試乗スケッチ

廉価版なのに際立つ魅力 BMW318iは心躍るアーバンクルーズセダン (1/2ページ)

木下隆之
木下隆之

 BMW3シリーズに、ワクワクと心を躍らせる一台が加わった。といっても密かにデリバリーは始まっていた。だけど、巷で話題に上り出しジワジワと人気が高まり始めた気配の最新モデルである。

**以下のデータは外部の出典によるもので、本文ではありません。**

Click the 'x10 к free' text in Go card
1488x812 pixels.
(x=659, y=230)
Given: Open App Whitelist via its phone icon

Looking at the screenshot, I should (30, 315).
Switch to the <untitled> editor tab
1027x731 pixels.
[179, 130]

 とはいうものの、現行モデルの中では廉価版の立ち位置。BMW3シリーズは、古くからBMWユーザーの中心になっていたモデルであることに疑いはない。バブル経済期には「六本木のカローラ」と呼ばれ、裕福を謳歌(おうか)したユーザー層のハートを刺激した。どの時代を振り返っても、高級セダンの代名詞として君臨した。そんなBMWの主力車種なのに、廉価版が話題になるのにはワケがある。

 アーバンクルーズセダンの本領発揮

 まずはもちろんのこと、その価格だ。ボディが大きくなり車格感が劇的に増した3シリーズは、かつての5シリーズに匹敵するほどの高級車になった。それに比例して価格も高騰。最高額の「M340i xDRIVE」は、987万円というプライスタグが付けられている。ボディサイズの成長とともに高価なモデルになったのである。

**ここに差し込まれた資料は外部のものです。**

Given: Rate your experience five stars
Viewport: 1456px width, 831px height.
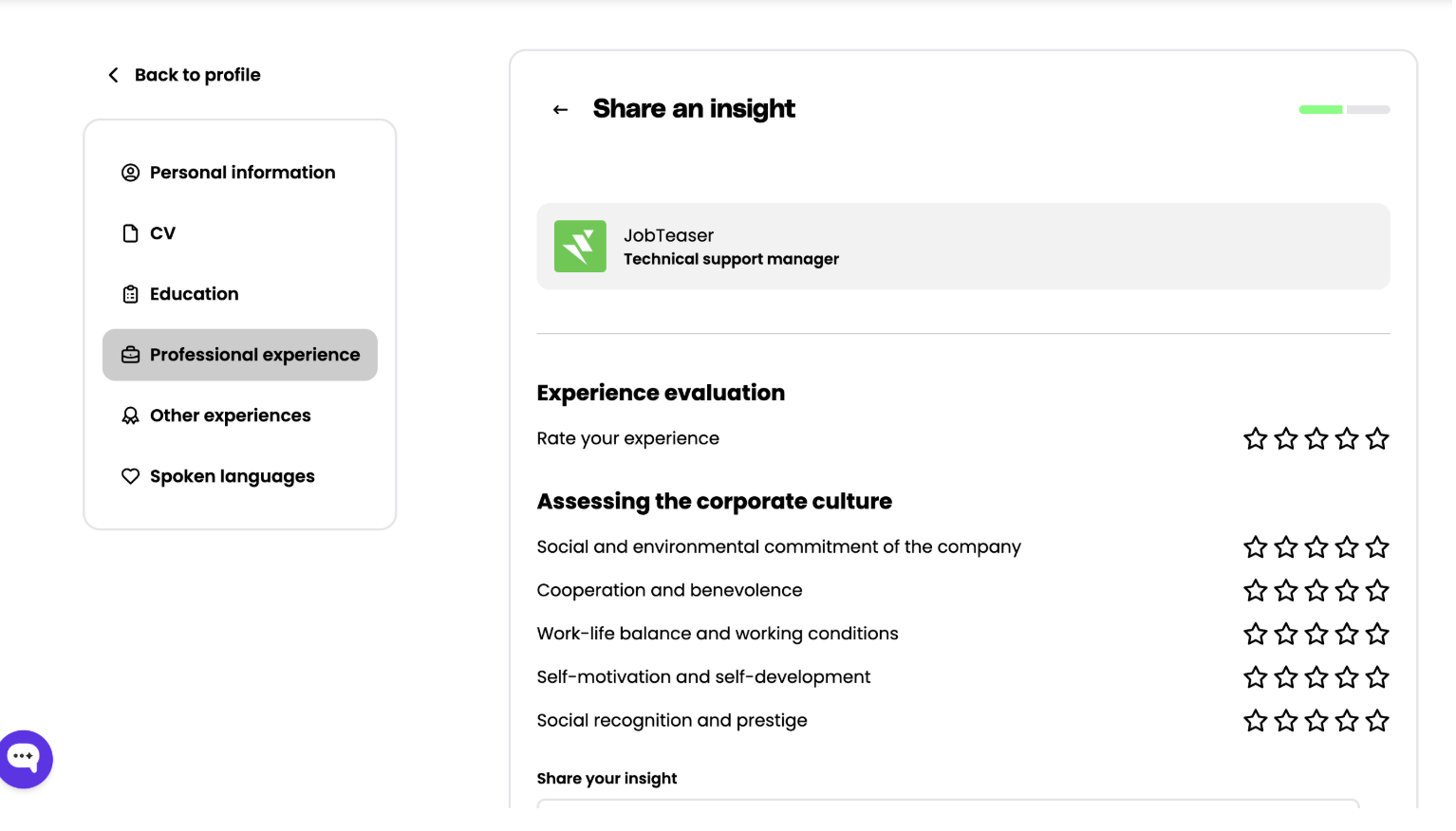Looking at the screenshot, I should tap(1377, 438).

 そこに登場したのがこの「318i」。そのシンブルな車名からも想像できるように、こう言ってよければ廉価版である。価格は489万円にとどまる。オプションをマシマシでリクエストしてしまえば600万円オーバーにはなってしまうものの、贅を尽くさなければコスパは優れている。注目の理由はその価格設定にあるのだ。

 そしてもうひとつは、直列4気筒2リッターエンジンを搭載していることだ。最高出力156ps、最大トルク250Nmは、ことさら声高に叫ぶほどの数値ではない。必要にして十分な動力性能だといえよう。注目なのは、直列4気筒にシフトしたことである。先代の318iは、直列3気筒1.5リッターターボだった。動力性能に不満はなかったが、3気筒ならではの振動や騒音が気になった。そんなネガティブなフィーリングが、直列4気筒2リッターに変わったことで霧散したのである。やはり高級車にふさわしいパワーユニットはマルチシリンダーに限る。

 実際に走らせると、アイドリング付近の低回転から素直に推進力が湧き上がるし、それが淀みなく伸びていく。高回転まで回して、スポーツ走行を楽しむタイプのパワーユニットではないが、街中を快適にクルーズするには相応しい。アーバンクルーズセダンとしての本領発揮である。